Date Published: June 13, 2018
Publisher: Public Library of Science
Author(s): Hajime Sato, Chao Wang, Mami Yamazaki, Kazuki Saito, Masanobu Uchiyama, Sara Amancio.
In the late stage of anthocyanin biosynthesis, dihydroflavonol reductase (DFR) and anthocyanidin synthase (ANS) mediate a formal tautomerization. However, such oxidation/reduction process requires high energy and appears to be unnecessary, as the oxidation state does not change during the transformation. Thus, a non-enzymatic pathway of tautomerization has also been proposed. To resolve the long-standing issue of whether this non-enzymatic pathway is the main contributor for the biosynthesis, we carried out density functional theory (DFT) calculations to examine this non-enzymatic pathway from dihydroflavonol to anthocyanidin. We show here that the activation barriers for the proposed non-enzymatic tautomerization are too high to enable the reaction to proceed under normal aqueous conditions in plants. The calculations also explain the experimentally observed requirement for acidic conditions during the final step of conversion of 2-flaven-3,4-diol to anthocyanidin; a thermodynamically and kinetically favorable concerted pathway can operate under these conditions.
Anthocyanins, an important plant secondary metabolites, contribute to the diversity of colored pigments in plants, especially in flowers and fruits, and also act as photo-protectants,  visual signals  for insects to promote pollination, and antioxidants. [3–6] Although anthocyanin biosynthesis has been extensively studied, [7, 8] some details still remain unclear. In the late stage of anthocyanin biosynthesis, oxidizing and reducing enzymes appear to be necessary for the conversion of dihydroflavonol to anthocyanidin [9, 10] (Fig 1 Route A).

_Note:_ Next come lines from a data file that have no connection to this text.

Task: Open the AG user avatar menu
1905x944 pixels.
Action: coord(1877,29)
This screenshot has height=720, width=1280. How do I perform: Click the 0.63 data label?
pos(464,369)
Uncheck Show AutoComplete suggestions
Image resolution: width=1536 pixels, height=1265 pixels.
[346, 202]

All calculations were performed with Gaussian 09  and GRRM11 [19–23] programs. Structure optimization and frequency calculation were done with the M06-2X/6-31G(d,p) method. [24, 25] Solvation was evaluated by the self-consistent reaction field (SCRF) method using the polarizable continuum model (PCM). Single point energy was calculated at the MP2/6-311++G(d,p) level based on the M06-2X-optimized structure, since M06-2X is known to be inappropriate for describing the relative energies of proton transfer reactions.  Relative Gibbs free energy energies (ΔGrel) based on single point energy at the MP2 level and frequency calculation at the M06-2X level are given for all discussions.
The optimized structures (without any symmetry assumptions) and energies of all CPs (complexes), TSs (Transition States), and the product in the conversion of dihydroflavonol to 2-flaven-3,4-diol are shown in Fig 2.